* _Action item_:
Exactly as they stand, write out all of the entries again.

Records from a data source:
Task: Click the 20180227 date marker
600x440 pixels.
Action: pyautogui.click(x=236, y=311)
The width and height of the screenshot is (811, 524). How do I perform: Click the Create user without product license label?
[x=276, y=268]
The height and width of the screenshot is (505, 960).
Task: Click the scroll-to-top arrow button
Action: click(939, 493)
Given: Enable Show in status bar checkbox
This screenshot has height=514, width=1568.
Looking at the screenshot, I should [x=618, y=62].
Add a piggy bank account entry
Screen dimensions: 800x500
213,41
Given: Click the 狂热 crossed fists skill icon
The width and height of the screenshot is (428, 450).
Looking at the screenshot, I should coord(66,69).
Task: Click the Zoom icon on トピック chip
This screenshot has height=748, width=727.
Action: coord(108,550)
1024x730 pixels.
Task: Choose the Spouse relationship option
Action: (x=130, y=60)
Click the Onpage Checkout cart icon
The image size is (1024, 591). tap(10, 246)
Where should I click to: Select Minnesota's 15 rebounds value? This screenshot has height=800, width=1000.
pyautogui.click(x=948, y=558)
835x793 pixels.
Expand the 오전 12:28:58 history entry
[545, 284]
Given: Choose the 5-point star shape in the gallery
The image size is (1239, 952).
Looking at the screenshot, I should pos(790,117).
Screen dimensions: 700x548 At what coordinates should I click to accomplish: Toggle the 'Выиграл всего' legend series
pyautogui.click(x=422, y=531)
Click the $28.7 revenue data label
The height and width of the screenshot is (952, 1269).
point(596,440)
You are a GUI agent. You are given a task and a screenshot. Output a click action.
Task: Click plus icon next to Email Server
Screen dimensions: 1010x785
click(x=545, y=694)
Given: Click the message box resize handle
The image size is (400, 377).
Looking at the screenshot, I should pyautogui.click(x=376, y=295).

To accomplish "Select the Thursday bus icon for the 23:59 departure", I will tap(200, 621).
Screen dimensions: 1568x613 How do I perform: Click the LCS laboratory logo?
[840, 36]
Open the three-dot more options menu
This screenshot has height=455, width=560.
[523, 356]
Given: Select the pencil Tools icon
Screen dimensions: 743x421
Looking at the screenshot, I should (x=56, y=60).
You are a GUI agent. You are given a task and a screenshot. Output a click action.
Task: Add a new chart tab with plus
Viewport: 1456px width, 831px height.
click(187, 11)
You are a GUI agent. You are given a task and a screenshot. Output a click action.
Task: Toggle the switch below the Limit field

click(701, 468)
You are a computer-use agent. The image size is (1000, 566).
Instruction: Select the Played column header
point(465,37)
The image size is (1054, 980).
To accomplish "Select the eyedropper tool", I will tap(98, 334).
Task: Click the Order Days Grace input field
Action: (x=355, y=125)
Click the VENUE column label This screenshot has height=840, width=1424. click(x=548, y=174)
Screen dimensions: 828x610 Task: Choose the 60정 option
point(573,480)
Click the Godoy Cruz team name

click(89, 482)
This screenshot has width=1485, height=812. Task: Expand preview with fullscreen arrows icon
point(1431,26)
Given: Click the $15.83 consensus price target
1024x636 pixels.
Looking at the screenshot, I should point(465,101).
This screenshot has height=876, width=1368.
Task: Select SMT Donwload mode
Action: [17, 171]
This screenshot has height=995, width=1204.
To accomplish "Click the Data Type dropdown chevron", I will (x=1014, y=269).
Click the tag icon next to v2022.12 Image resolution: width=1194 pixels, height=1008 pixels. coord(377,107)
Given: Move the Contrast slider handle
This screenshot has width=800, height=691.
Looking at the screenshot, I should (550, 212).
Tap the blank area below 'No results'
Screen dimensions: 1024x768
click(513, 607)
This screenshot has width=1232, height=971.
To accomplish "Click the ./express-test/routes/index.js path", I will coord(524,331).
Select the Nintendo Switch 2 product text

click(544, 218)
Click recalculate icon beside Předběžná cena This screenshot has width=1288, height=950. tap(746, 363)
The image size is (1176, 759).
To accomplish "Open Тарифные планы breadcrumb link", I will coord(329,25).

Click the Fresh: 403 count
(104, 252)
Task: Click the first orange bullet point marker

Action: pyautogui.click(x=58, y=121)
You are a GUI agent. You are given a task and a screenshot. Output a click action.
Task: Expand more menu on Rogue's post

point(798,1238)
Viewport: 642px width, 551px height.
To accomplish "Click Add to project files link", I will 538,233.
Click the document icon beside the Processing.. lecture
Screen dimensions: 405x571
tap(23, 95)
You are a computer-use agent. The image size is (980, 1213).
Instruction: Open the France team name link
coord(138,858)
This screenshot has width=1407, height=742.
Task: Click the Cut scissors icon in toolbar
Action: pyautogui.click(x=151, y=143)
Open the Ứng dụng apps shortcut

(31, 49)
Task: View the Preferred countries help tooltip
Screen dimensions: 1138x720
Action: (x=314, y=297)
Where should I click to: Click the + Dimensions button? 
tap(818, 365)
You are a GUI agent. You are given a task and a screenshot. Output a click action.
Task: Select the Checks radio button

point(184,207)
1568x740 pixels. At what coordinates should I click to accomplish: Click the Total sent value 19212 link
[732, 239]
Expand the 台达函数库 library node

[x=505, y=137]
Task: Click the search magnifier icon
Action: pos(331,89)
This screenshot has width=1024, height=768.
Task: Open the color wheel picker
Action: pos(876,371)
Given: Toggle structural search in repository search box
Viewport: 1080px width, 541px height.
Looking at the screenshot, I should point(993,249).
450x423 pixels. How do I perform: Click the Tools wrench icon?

* _Task answer_:
Task: Click the 20180227 date marker
600x440 pixels.
Action: pyautogui.click(x=236, y=311)
The width and height of the screenshot is (811, 524). How do I perform: Click the Create user without product license label?
[x=276, y=268]
The height and width of the screenshot is (505, 960).
Task: Click the scroll-to-top arrow button
Action: click(939, 493)
Given: Enable Show in status bar checkbox
This screenshot has height=514, width=1568.
Looking at the screenshot, I should [x=618, y=62].
Add a piggy bank account entry
Screen dimensions: 800x500
213,41
Given: Click the 狂热 crossed fists skill icon
The width and height of the screenshot is (428, 450).
Looking at the screenshot, I should coord(66,69).
Task: Click the Zoom icon on トピック chip
This screenshot has height=748, width=727.
Action: coord(108,550)
1024x730 pixels.
Task: Choose the Spouse relationship option
Action: (x=130, y=60)
Click the Onpage Checkout cart icon
The image size is (1024, 591). tap(10, 246)
Where should I click to: Select Minnesota's 15 rebounds value? This screenshot has height=800, width=1000.
pyautogui.click(x=948, y=558)
835x793 pixels.
Expand the 오전 12:28:58 history entry
[545, 284]
Given: Choose the 5-point star shape in the gallery
The image size is (1239, 952).
Looking at the screenshot, I should pos(790,117).
Screen dimensions: 700x548 At what coordinates should I click to accomplish: Toggle the 'Выиграл всего' legend series
pyautogui.click(x=422, y=531)
Click the $28.7 revenue data label
The height and width of the screenshot is (952, 1269).
point(596,440)
You are a GUI agent. You are given a task and a screenshot. Output a click action.
Task: Click plus icon next to Email Server
Screen dimensions: 1010x785
click(x=545, y=694)
Given: Click the message box resize handle
The image size is (400, 377).
Looking at the screenshot, I should pyautogui.click(x=376, y=295).

To accomplish "Select the Thursday bus icon for the 23:59 departure", I will tap(200, 621).
Screen dimensions: 1568x613 How do I perform: Click the LCS laboratory logo?
[840, 36]
Open the three-dot more options menu
This screenshot has height=455, width=560.
[523, 356]
Given: Select the pencil Tools icon
Screen dimensions: 743x421
Looking at the screenshot, I should (x=56, y=60).
You are a GUI agent. You are given a task and a screenshot. Output a click action.
Task: Add a new chart tab with plus
Viewport: 1456px width, 831px height.
click(187, 11)
You are a GUI agent. You are given a task and a screenshot. Output a click action.
Task: Toggle the switch below the Limit field

click(701, 468)
You are a computer-use agent. The image size is (1000, 566).
Instruction: Select the Played column header
point(465,37)
The image size is (1054, 980).
To accomplish "Select the eyedropper tool", I will tap(98, 334).
Task: Click the Order Days Grace input field
Action: (x=355, y=125)
Click the VENUE column label This screenshot has height=840, width=1424. click(x=548, y=174)
Screen dimensions: 828x610 Task: Choose the 60정 option
point(573,480)
Click the Godoy Cruz team name

click(89, 482)
This screenshot has width=1485, height=812. Task: Expand preview with fullscreen arrows icon
point(1431,26)
Given: Click the $15.83 consensus price target
1024x636 pixels.
Looking at the screenshot, I should point(465,101).
This screenshot has height=876, width=1368.
Task: Select SMT Donwload mode
Action: [17, 171]
This screenshot has height=995, width=1204.
To accomplish "Click the Data Type dropdown chevron", I will (x=1014, y=269).
Click the tag icon next to v2022.12 Image resolution: width=1194 pixels, height=1008 pixels. coord(377,107)
Given: Move the Contrast slider handle
This screenshot has width=800, height=691.
Looking at the screenshot, I should (550, 212).
Tap the blank area below 'No results'
Screen dimensions: 1024x768
click(513, 607)
This screenshot has width=1232, height=971.
To accomplish "Click the ./express-test/routes/index.js path", I will coord(524,331).
Select the Nintendo Switch 2 product text

click(544, 218)
Click recalculate icon beside Předběžná cena This screenshot has width=1288, height=950. tap(746, 363)
The image size is (1176, 759).
To accomplish "Open Тарифные планы breadcrumb link", I will coord(329,25).

Click the Fresh: 403 count
(104, 252)
Task: Click the first orange bullet point marker

Action: pyautogui.click(x=58, y=121)
You are a GUI agent. You are given a task and a screenshot. Output a click action.
Task: Expand more menu on Rogue's post

point(798,1238)
Viewport: 642px width, 551px height.
To accomplish "Click Add to project files link", I will 538,233.
Click the document icon beside the Processing.. lecture
Screen dimensions: 405x571
tap(23, 95)
You are a computer-use agent. The image size is (980, 1213).
Instruction: Open the France team name link
coord(138,858)
This screenshot has width=1407, height=742.
Task: Click the Cut scissors icon in toolbar
Action: pyautogui.click(x=151, y=143)
Open the Ứng dụng apps shortcut

(31, 49)
Task: View the Preferred countries help tooltip
Screen dimensions: 1138x720
Action: (x=314, y=297)
Where should I click to: Click the + Dimensions button? 
tap(818, 365)
You are a GUI agent. You are given a task and a screenshot. Output a click action.
Task: Select the Checks radio button

point(184,207)
1568x740 pixels. At what coordinates should I click to accomplish: Click the Total sent value 19212 link
[732, 239]
Expand the 台达函数库 library node

[x=505, y=137]
Task: Click the search magnifier icon
Action: pos(331,89)
This screenshot has width=1024, height=768.
Task: Open the color wheel picker
Action: pos(876,371)
Given: Toggle structural search in repository search box
Viewport: 1080px width, 541px height.
Looking at the screenshot, I should point(993,249).
450x423 pixels. How do I perform: Click the Tools wrench icon?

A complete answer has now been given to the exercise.